Antonio’s double fault: Banking boss’s Wimbledon blunder should come as no surprise, says ALEX BRUMMER
As a banking executive for the crisis era, Antonio Horta-Osorio has a terrific record. At Lloyds he changed the funding model by fireproofing an unstable balance sheet.
He lifted the yoke of government shareholding and faced up to the hugely costly legacy of payment protection insurance.
All of this looked the ideal CV for a new chairman of Credit Suisse. The Zurich bank needed a safe pair of hands following the departure of chief executive Tidjane Thiam in 2020 after an espionage scandal.
Banking executive Antonio Horta-Osorio was found to have breached Covid-19 laws when he attended Wimbledon in July 2021 and failed to observe the ten-day quarantine
The bank also was troubled by reputational damage as a result of involvement in the Greensill meltdown and a £3.5billion hit from the collapse of US hedge fund Archegos.
However, when it engaged Horta-Osorio, it might have been wise to consider the grandeur in which the banker held himself.
In a period of UK austerity and branch closures the chief executive collected £60million in pay and options from Lloyds.
He embarrassed colleagues and created problems for his then astringent chairman Lord Blackwell when it was disclosed that he had enjoyed trips and dinners at a ‘banking’ conference in Singapore with academic Dr Wendy Piatt in 2016.
She stepped down from her job. But after a review of Horta-Osorio’s expenses and the circumstances of the trip by Blackwell, the frisky banker survived.
His liking for the finer things in life such as the Savoy Hotel’s American Bar, taking his wife Ana to the Chelsea Flower Show and playing tennis at the exclusive Queen’s Club in Kensington also were well known.
So it should come as no great surprise that a probe by Credit Suisse found that Horta-Osorio breached Covid-19 laws when he attended Wimbledon in July 2021 and failed to observe the ten-day quarantine.
There is nothing unusual about top executives hosting clients at Wimbledon but failure to follow the appropriate pandemic procedures is punishable by fines and imprisonments.
Exceptions have been carved out in the pandemic for vital business trips, and many top financial figures have made use of private jets, avoiding the complications of commercial travel.
Horta-Osorio is a survivor because of his considerable skills. But alleged breaches of Covid procedures show a contempt for the rules affecting ordinary citizens in the UK and Switzerland, for which some public officials have paid a heavy price.
The board of Credit Suisse, which includes City grandees Richard Meddings and Blythe Masters, needs to be tough.
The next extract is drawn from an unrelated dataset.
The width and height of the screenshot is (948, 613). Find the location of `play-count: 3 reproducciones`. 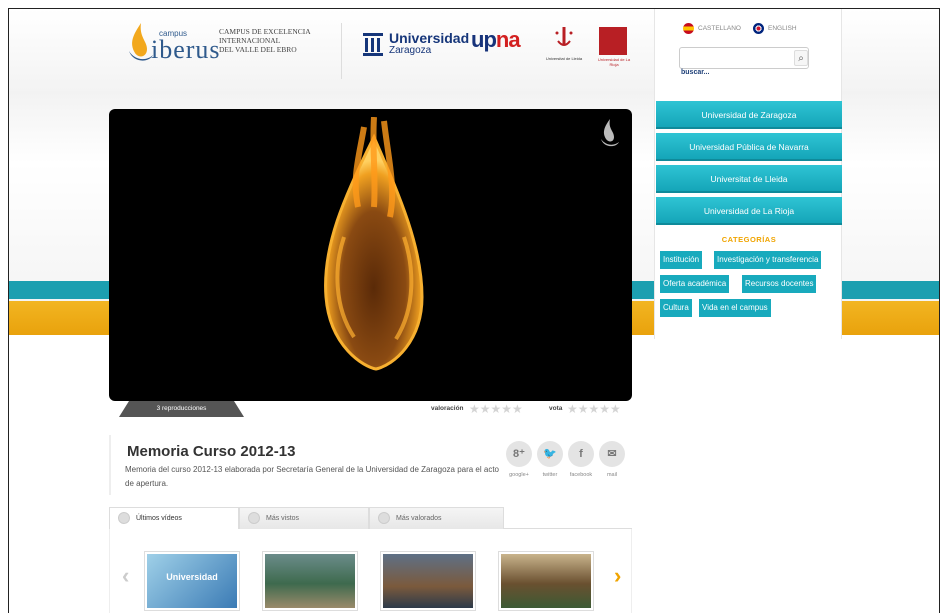

play-count: 3 reproducciones is located at coordinates (182, 409).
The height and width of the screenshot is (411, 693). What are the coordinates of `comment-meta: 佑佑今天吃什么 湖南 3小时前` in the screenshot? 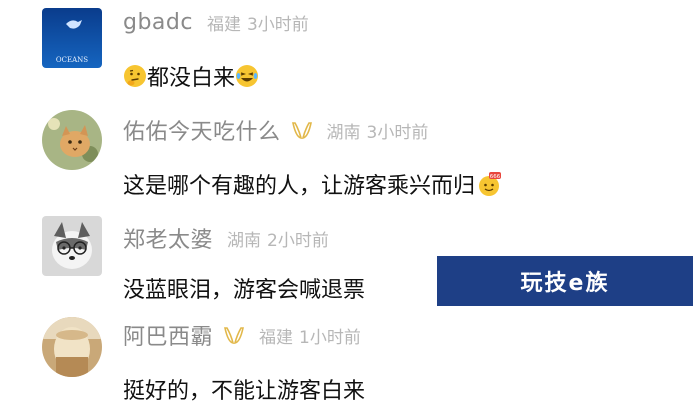 It's located at (276, 130).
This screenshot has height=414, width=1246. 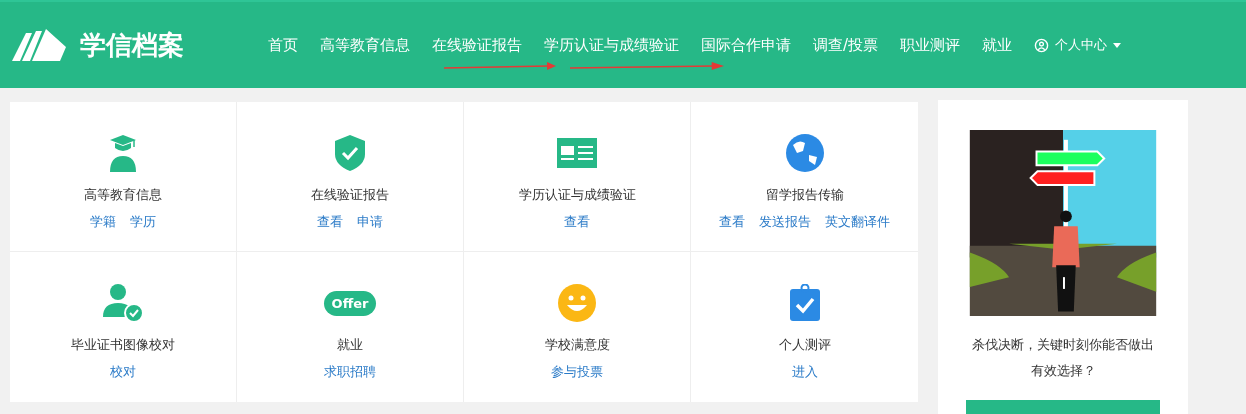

The game, set and match to prosecutors in the Ghislaine Maxwell trial will not make for comfortable reading for the Wall Street figures who maintained close relations with Jeffrey Epstein.
It was less than two months ago that Barclays chief executive Jes Staley, who bolstered the lender’s investment banking credentials, resigned following a Financial Conduct Authority inquiry into his relationship with Epstein, after UK authorities were handed documents by US counterparts.
Staley has vowed to fight allegations that raised questions about his conduct. It was subsequently revealed that Staley exchanged 1,200 emails with Epstein from 2008 to 2012 when he was working for JP Morgan Chase. Among them were emails using the unexplained phrase ‘snow white’.
Epstein is causing ripples from beyond the grave in the manner of rogue British tycoon Robert Maxwell.
The year 2022 is going to be tricky for British consumers facing a triple whammy of soaring energy bills, a 1.25 per cent point rise in national insurance contributions and higher borrowing costs after the bank rate rise to 0.25 per cent.
Before buying into this despair it is worth recalling what is going well. The IMF, OECD and economists of Goldman Sachs project that the UK will be among the fastest-growing advanced economies next year.
Home owners will be comforted by the fact that house prices grew in 2021 by 10.4 per cent, the biggest increase since 2006.
Those invested in the stock market either directly or through pensions and ISAs have been rewarded as the FTSE 100 clawed back almost all its Covid losses, and gained 15 per cent.
Many households sit on a savings cushion valued at more than £200billion.
A healthy and prosperous 2022 to all our readers and may you invest well in Britain’s future.